### Instructions for the task
Please convert the entries, from the first line up to and including the line containing "point(196,141)", into a JSON list of strings with one string per line, leaving out blank lines.

** Begin Data for the task **

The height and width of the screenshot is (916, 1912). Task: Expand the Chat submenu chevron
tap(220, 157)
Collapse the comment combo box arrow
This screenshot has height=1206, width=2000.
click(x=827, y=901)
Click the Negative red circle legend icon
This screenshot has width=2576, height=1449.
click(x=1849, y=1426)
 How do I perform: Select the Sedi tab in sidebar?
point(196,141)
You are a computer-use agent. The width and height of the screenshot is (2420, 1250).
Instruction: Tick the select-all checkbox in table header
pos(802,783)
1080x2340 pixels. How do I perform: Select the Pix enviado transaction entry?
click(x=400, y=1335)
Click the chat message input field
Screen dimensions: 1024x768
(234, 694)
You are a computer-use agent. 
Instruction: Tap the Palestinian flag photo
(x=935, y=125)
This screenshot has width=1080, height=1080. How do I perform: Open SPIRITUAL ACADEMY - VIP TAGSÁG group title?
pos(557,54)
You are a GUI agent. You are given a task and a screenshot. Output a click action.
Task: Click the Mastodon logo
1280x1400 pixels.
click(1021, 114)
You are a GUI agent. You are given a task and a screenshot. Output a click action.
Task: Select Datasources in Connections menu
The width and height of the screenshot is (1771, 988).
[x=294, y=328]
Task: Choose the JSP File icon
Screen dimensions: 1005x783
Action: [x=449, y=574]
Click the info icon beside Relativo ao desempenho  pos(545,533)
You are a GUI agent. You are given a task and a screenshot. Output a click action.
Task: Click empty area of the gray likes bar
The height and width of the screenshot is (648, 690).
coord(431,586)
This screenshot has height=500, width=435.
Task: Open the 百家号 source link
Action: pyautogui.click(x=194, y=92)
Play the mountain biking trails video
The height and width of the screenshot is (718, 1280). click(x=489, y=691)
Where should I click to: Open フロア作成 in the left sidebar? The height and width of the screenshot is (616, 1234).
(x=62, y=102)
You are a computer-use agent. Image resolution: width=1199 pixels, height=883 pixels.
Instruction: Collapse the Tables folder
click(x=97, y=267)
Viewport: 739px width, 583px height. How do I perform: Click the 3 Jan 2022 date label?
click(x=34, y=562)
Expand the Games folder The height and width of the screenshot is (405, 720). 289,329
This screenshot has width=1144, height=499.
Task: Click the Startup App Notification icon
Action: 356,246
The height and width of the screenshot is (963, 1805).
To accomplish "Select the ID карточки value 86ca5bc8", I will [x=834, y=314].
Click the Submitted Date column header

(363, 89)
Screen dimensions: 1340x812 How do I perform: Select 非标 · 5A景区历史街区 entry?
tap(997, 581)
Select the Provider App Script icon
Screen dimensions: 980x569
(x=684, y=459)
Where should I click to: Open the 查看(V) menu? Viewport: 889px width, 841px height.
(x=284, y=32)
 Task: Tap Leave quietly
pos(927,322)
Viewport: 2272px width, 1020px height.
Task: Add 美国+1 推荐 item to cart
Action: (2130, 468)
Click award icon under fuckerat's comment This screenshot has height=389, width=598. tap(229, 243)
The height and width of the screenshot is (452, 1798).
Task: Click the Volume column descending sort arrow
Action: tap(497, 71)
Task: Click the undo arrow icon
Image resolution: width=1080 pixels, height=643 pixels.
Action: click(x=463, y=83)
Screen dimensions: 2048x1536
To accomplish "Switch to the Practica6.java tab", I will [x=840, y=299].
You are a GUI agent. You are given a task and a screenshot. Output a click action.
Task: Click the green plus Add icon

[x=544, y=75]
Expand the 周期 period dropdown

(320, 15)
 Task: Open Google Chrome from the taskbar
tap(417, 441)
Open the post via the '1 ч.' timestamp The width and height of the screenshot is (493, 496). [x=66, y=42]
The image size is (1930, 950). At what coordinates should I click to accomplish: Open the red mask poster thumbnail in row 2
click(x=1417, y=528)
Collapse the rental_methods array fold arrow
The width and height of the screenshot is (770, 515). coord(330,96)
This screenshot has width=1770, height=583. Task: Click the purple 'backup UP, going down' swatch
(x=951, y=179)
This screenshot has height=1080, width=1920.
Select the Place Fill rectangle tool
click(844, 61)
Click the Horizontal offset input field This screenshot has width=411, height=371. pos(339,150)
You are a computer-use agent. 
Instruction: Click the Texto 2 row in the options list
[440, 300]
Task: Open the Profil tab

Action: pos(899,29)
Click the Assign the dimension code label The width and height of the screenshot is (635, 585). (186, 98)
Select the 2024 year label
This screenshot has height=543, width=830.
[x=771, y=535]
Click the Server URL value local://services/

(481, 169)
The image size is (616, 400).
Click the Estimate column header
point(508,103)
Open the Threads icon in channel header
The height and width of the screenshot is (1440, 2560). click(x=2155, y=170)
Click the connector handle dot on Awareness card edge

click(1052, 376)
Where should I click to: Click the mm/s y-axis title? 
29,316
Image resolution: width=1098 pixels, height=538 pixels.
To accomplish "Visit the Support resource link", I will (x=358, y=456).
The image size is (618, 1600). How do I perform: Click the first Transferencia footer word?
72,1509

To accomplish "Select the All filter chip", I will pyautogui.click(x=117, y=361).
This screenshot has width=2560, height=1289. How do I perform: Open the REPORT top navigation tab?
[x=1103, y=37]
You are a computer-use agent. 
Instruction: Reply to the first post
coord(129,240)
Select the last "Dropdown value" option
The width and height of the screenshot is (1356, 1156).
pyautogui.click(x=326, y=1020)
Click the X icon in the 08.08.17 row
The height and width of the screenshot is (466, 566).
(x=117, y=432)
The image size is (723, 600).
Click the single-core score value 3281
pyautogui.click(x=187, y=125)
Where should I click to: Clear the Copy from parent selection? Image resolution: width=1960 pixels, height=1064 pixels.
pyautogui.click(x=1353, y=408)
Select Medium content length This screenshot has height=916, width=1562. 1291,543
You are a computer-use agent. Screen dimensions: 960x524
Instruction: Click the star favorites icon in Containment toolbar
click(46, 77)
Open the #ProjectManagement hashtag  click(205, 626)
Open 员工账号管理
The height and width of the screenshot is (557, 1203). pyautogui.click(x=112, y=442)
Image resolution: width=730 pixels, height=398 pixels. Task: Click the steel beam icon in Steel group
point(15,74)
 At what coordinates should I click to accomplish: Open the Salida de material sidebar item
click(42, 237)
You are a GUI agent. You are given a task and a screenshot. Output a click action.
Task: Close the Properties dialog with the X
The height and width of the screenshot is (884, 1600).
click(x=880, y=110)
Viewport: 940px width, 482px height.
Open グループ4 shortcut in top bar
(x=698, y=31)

** End Data for the task **

### Answer to the task
[
  "The height and width of the screenshot is (916, 1912). Task: Expand the Chat submenu chevron",
  "tap(220, 157)",
  "Collapse the comment combo box arrow",
  "This screenshot has height=1206, width=2000.",
  "click(x=827, y=901)",
  "Click the Negative red circle legend icon",
  "This screenshot has width=2576, height=1449.",
  "click(x=1849, y=1426)",
  " How do I perform: Select the Sedi tab in sidebar?",
  "point(196,141)"
]